A handful of senior managers leave, including managing director of contractor’s investment group

A handful of senior managers have left contractor Laing O’Rourke as part of an overhaul of the firm’s senior management team.

Building understands the departures include Lisa Scenna, managing director of the Explore Investments Group, the contractor’s PFI and asset management business.

It is understood that Duncan Symonds, infrastructure operations director, Lee Marks, commercial director, Paul Copeland head of rail, and David Hills, construction director, have also left.

A Laing O’Rourke spokesman did not deny the departures, but said: “We are not going to go into the individual details”.

He added: “A handful of senior managers have left over recent months as our overall priorities and requirements have changed with the market.

“At the same time, we have had a number of senior people join the business recently, which have been reported on.”

Building revealed in January that the contractor had hired Nick Down, the former boss of Carillion’s Middle-Eastern business, as one part of a wide-ranging senior management reshuffle.

In addition Laing O’Rourke’s northern UK boss, Callum Tuckett, took a new job as business unit leader for the UK construction business.

(Excerpted data):
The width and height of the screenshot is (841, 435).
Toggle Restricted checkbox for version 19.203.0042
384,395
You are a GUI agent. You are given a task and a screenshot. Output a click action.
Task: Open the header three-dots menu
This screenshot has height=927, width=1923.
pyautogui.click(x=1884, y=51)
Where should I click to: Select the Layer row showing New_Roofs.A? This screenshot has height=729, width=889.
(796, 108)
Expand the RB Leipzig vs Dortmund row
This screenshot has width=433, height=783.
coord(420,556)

(Task): In the news item about Laing O'Rourke's management departures, rewrite the part starting at "A handful of senior managers have left contractor" and ending at "with the market.", swapping "spokesman" for "representative".

(Your solution):
A handful of senior managers have left contractor Laing O’Rourke as part of an overhaul of the firm’s senior management team.

Building understands the departures include Lisa Scenna, managing director of the Explore Investments Group, the contractor’s PFI and asset management business.

It is understood that Duncan Symonds, infrastructure operations director, Lee Marks, commercial director, Paul Copeland head of rail, and David Hills, construction director, have also left.

A Laing O’Rourke representative did not deny the departures, but said: “We are not going to go into the individual details”.

He added: “A handful of senior managers have left over recent months as our overall priorities and requirements have changed with the market.